# Task item
Using the records below, filter for lines that contain the string "will" and copy them out.

-- Data shown follows --

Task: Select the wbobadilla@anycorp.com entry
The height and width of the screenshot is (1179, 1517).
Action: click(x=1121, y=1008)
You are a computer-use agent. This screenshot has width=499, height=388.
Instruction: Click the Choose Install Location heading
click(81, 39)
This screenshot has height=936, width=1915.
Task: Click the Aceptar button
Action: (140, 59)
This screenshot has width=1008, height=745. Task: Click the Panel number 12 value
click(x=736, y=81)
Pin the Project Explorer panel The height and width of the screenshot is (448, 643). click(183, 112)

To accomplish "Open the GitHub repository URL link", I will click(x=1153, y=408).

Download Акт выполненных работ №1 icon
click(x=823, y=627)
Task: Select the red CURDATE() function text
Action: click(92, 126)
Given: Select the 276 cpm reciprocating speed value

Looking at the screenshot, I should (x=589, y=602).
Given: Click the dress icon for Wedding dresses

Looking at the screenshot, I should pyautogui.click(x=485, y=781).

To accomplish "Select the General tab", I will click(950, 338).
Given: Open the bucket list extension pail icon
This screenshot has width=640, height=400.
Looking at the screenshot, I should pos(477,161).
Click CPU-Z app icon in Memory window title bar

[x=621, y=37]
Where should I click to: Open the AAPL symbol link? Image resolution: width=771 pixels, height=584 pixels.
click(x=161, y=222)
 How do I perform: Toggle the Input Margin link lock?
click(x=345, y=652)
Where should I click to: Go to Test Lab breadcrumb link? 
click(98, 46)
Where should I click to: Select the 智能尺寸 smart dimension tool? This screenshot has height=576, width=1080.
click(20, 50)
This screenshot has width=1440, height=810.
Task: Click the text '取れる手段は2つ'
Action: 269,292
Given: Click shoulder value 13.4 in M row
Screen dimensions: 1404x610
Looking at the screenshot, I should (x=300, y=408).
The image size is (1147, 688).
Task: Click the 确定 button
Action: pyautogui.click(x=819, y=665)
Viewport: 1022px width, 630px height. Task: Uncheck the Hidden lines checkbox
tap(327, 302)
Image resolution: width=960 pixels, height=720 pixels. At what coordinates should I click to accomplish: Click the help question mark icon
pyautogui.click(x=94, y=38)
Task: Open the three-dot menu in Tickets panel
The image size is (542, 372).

-- Data shown concluded --

# Finished exercise
To accomplish "Open the GitHub repository URL link", I will click(x=1153, y=408).
To accomplish "Select the General tab", I will click(950, 338).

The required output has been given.